**Source records:**
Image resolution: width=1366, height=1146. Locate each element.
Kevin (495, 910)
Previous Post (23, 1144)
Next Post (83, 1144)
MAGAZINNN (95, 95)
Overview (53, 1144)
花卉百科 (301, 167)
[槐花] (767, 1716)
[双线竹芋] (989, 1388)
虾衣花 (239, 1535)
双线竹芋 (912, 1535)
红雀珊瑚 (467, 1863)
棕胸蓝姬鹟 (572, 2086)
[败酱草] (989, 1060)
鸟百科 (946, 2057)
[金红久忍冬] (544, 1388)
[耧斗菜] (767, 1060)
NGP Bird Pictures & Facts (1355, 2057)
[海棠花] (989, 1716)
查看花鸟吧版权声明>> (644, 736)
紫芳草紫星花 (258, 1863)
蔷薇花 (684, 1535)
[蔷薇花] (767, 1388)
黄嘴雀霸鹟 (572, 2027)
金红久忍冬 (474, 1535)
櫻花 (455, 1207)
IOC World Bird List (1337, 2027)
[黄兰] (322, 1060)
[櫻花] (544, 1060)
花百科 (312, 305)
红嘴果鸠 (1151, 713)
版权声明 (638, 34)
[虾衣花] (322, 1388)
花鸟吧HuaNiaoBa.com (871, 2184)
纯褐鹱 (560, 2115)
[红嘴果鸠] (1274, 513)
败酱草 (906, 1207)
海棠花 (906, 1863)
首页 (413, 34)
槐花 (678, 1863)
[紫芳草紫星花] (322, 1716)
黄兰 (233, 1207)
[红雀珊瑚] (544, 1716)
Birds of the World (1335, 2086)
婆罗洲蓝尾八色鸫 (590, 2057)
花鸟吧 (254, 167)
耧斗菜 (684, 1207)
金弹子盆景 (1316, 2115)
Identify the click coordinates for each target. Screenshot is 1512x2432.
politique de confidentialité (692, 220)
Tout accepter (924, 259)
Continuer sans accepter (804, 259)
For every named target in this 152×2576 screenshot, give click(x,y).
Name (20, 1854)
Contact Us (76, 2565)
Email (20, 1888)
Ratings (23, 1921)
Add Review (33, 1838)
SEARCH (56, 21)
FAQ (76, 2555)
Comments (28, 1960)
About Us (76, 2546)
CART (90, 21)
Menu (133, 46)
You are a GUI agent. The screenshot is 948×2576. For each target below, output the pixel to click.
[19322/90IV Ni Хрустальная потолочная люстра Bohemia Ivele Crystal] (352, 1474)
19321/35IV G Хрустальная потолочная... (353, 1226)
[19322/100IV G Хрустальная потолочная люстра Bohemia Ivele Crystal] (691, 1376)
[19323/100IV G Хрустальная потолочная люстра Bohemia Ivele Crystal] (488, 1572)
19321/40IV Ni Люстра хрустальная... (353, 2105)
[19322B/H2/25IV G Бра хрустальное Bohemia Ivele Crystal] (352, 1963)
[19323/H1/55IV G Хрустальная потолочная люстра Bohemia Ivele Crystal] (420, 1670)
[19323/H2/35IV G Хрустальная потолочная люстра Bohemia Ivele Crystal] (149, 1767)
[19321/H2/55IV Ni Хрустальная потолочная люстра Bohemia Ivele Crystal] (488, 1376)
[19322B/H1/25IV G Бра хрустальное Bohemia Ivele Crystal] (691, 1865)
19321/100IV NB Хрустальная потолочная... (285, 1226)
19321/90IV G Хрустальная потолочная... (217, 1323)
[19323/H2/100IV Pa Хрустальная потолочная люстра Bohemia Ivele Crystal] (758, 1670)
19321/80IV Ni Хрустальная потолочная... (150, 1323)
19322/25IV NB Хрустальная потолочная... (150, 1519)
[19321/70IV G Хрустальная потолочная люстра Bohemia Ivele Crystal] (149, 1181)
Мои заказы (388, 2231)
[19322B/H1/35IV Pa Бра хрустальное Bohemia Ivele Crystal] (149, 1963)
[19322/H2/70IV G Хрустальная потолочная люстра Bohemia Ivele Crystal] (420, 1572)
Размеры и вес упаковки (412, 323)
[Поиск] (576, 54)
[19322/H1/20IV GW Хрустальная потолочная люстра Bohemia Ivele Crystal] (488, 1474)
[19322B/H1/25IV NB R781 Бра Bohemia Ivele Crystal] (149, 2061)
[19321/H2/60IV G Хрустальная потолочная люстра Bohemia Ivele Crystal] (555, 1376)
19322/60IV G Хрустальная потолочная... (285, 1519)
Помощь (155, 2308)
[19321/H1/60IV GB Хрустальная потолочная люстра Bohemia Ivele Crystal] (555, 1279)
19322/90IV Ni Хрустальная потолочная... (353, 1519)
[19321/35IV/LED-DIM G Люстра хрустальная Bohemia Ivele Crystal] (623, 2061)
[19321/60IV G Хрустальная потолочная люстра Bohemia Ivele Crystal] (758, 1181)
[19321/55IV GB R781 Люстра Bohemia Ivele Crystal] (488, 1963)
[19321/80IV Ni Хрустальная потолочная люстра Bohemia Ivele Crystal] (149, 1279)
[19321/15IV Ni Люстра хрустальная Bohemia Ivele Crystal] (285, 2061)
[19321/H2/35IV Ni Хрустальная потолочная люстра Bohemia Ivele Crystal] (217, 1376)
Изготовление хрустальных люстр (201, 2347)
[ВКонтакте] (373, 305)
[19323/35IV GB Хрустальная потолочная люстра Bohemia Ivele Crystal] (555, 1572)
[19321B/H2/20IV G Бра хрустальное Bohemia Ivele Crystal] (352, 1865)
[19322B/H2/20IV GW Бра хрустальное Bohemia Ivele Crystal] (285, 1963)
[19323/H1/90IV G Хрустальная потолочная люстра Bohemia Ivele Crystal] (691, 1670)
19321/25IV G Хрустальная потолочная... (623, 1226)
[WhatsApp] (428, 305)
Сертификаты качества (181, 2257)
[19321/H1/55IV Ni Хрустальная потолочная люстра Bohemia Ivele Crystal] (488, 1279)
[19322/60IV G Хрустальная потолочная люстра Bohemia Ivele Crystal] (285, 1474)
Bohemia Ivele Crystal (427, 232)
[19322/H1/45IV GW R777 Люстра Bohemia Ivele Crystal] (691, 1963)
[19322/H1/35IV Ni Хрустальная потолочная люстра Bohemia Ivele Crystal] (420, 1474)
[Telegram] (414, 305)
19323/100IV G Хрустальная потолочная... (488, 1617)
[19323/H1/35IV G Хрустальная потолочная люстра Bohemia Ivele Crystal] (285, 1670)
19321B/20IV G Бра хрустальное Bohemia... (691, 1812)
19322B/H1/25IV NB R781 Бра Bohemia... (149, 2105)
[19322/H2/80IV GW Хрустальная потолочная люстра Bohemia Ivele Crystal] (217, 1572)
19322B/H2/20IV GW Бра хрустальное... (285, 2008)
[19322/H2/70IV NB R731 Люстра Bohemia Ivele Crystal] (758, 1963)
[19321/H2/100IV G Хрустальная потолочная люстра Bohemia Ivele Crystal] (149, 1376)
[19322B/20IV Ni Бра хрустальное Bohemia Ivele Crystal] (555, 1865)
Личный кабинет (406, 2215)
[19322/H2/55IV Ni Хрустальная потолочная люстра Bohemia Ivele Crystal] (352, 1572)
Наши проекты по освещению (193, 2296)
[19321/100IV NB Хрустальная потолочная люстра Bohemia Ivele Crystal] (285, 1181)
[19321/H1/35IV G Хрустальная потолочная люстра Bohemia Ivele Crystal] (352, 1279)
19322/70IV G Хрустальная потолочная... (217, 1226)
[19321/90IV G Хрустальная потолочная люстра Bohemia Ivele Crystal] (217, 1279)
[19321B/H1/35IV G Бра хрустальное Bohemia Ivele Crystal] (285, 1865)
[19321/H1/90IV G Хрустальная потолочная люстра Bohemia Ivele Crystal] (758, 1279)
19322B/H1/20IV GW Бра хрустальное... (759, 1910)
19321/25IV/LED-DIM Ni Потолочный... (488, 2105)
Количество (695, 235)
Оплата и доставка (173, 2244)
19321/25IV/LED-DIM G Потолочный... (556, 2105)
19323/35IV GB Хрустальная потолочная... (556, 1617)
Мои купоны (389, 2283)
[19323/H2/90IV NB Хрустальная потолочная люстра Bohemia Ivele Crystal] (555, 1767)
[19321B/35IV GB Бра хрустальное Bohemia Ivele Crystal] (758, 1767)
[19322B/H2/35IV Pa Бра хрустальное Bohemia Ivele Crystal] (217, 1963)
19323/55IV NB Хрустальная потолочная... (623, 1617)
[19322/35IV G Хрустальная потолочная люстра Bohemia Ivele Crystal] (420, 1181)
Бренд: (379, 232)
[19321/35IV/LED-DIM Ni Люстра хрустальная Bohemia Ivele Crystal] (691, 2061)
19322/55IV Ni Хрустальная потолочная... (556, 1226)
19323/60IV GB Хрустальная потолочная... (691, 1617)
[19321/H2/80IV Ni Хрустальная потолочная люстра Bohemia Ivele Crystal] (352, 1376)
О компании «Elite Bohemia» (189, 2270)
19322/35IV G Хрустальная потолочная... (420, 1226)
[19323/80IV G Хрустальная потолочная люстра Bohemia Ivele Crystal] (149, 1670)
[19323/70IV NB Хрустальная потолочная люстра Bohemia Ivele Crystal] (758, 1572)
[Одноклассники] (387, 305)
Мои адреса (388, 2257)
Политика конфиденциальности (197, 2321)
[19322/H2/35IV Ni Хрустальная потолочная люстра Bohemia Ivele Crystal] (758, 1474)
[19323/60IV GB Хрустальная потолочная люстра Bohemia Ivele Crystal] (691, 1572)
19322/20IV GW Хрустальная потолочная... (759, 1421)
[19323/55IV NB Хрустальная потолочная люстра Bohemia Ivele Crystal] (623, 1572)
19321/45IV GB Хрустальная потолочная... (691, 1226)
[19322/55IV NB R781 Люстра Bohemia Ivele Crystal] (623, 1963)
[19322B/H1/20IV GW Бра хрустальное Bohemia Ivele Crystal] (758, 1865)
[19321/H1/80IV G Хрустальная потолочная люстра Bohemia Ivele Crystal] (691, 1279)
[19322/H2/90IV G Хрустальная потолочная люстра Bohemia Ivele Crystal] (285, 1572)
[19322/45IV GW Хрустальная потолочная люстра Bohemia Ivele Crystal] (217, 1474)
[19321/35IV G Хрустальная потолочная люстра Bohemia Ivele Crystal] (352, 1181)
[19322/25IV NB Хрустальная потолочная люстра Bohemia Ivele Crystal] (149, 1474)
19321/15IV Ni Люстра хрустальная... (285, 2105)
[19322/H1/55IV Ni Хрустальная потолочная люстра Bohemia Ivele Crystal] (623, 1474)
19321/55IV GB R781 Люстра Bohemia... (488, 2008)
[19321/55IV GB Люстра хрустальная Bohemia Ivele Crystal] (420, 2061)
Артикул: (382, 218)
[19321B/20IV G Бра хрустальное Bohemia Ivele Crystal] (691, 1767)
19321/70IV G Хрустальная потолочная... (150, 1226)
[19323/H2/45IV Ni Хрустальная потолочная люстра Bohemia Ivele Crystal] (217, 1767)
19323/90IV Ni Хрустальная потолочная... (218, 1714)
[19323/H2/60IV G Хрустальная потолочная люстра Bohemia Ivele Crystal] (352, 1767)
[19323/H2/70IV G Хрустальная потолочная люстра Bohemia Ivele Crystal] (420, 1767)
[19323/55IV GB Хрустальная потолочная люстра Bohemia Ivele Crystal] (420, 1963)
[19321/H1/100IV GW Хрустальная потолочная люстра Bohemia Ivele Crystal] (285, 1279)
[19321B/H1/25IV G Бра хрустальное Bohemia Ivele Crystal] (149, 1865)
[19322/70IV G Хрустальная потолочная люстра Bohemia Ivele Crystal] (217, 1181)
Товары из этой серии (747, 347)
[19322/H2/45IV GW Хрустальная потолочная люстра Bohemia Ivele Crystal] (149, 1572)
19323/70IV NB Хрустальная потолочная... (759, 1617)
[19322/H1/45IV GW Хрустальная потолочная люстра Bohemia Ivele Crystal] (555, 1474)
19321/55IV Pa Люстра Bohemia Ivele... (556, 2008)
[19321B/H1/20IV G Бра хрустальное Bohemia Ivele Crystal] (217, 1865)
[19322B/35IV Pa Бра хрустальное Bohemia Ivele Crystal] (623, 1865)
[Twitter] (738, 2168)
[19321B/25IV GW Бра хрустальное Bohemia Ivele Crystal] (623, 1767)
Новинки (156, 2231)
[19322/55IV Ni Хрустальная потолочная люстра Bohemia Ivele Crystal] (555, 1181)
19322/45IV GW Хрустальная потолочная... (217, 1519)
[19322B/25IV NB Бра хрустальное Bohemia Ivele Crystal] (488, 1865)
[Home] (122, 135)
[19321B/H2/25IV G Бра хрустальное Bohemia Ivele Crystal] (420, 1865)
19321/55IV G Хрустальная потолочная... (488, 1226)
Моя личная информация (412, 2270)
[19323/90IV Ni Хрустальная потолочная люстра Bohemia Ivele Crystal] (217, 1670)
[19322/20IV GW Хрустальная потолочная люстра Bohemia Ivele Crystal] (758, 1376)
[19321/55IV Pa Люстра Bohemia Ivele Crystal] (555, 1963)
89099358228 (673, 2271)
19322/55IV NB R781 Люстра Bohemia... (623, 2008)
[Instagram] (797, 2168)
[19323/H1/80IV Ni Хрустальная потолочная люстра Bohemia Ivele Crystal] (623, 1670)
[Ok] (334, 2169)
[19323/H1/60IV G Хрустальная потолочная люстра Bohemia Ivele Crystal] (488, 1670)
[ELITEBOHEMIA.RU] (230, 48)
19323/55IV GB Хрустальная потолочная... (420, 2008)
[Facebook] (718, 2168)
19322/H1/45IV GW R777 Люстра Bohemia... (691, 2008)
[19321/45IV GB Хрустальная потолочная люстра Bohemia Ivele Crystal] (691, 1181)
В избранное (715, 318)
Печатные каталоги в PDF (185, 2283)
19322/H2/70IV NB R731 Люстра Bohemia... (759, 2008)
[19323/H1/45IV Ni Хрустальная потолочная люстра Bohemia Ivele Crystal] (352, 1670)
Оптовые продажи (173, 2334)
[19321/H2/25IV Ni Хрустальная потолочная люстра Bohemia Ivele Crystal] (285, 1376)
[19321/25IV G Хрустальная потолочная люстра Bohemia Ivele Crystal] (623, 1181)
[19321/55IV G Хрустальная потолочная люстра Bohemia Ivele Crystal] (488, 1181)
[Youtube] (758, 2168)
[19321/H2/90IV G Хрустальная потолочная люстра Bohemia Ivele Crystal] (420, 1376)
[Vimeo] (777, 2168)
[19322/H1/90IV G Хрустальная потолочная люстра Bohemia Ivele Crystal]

**Your goal:**
Reproduce the lines of the records exactly, from the first one through the line that contains "紫芳草紫星花 (258, 1863)".

**Response area:**
Image resolution: width=1366, height=1146. Locate each element.
Kevin (495, 910)
Previous Post (23, 1144)
Next Post (83, 1144)
MAGAZINNN (95, 95)
Overview (53, 1144)
花卉百科 (301, 167)
[槐花] (767, 1716)
[双线竹芋] (989, 1388)
虾衣花 (239, 1535)
双线竹芋 (912, 1535)
红雀珊瑚 (467, 1863)
棕胸蓝姬鹟 (572, 2086)
[败酱草] (989, 1060)
鸟百科 (946, 2057)
[金红久忍冬] (544, 1388)
[耧斗菜] (767, 1060)
NGP Bird Pictures & Facts (1355, 2057)
[海棠花] (989, 1716)
查看花鸟吧版权声明>> (644, 736)
紫芳草紫星花 (258, 1863)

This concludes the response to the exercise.